Leonard Tan Kim Tuan recalls maths with a sprinkling of sex: “One of the most memorable lessons we ever had was in Standard Seven. It was M J Singh’s Mathematics class on the last day of the school year. He started the class by saying: ‘The more beautiful a woman, the more dangerous she is.’ Not yet streetwise, we roared with laughter. Then he told stories about the ladies of the night in well known red-light districts. He also described in vivid detail the painful experiences of those who got infected with venereal disease. He had heard the agonising screams of patients receiving the painful mercury and arsenic treatment for syphilis in those days. The treatment was not very effective. According to Mr Singh, some wretched patients were so badly perforated that, when they went to toilet, it was like turning on the shower!”

Maybe it was just as well that such stories were not retold at the reunion. With us that night were two venerable former teachers and ex-principals. Freddy E Keng Goon says of our two VVIPs: “I was most surprised to note how young Mr Earnest Lau looks. He puts a number of us to shame. The independence of Mr Lee Hah Ing at the ripe old age of 90-plus really gives some of us hope. I wish that those of us who manage to live to that glorious age will be like him, still walking around without a walking stick!”
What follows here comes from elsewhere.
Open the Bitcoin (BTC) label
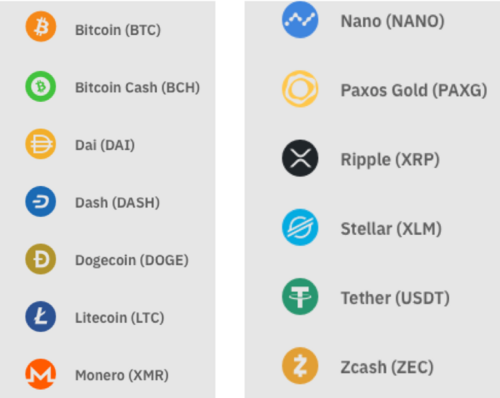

Kwok Ken Doh, one of those who came for the reunion from Canada, China, New Zealand, the United Kingdom and the United States, says: “Having left Singapore 50 years ago and with the perspective of an outsider, I was impressed by the achievements of many, and that seems to mirror the tremendous changes and progress of Singapore itself. You can be very proud of yourselves. More prosaically, many people were little changed physically and were instantly recognisable as they walked through the door. Success, I believe, is in large part due to our good fortune in having had a good education at ACS (I still appreciate Latin!).”

The 65 sexagenarians who attended the reunion have Tony Chan Wing Khei and his team to thank for getting us together. Thanks, too, to the former classmates who were not just attendees but also sponsors.

Most of us have been friends for over 60 years, meeting for the first time in ACS Coleman Street in that distant year 1946. We were in Primary One then. ACS Barker Road was where we parted company as classmates in 1956. But we remained friends. Some of us lingered on in Barker Road for a couple more years, befriending the pre-U girls. After 18/05/06, we now have refreshed memories plus a CD of photographs and video jointly produced by Edwin Tan, Alan Lau and Freddy E. It is awesome that the images come with the memorable music and lyrics of What A Wonderful World. Because it has been a wonderful life, too, and we are really saying “I love you” to our alma mater, our former classmates & lifelong friends, our ACS teachers and principals, and all ACSians past, present and future.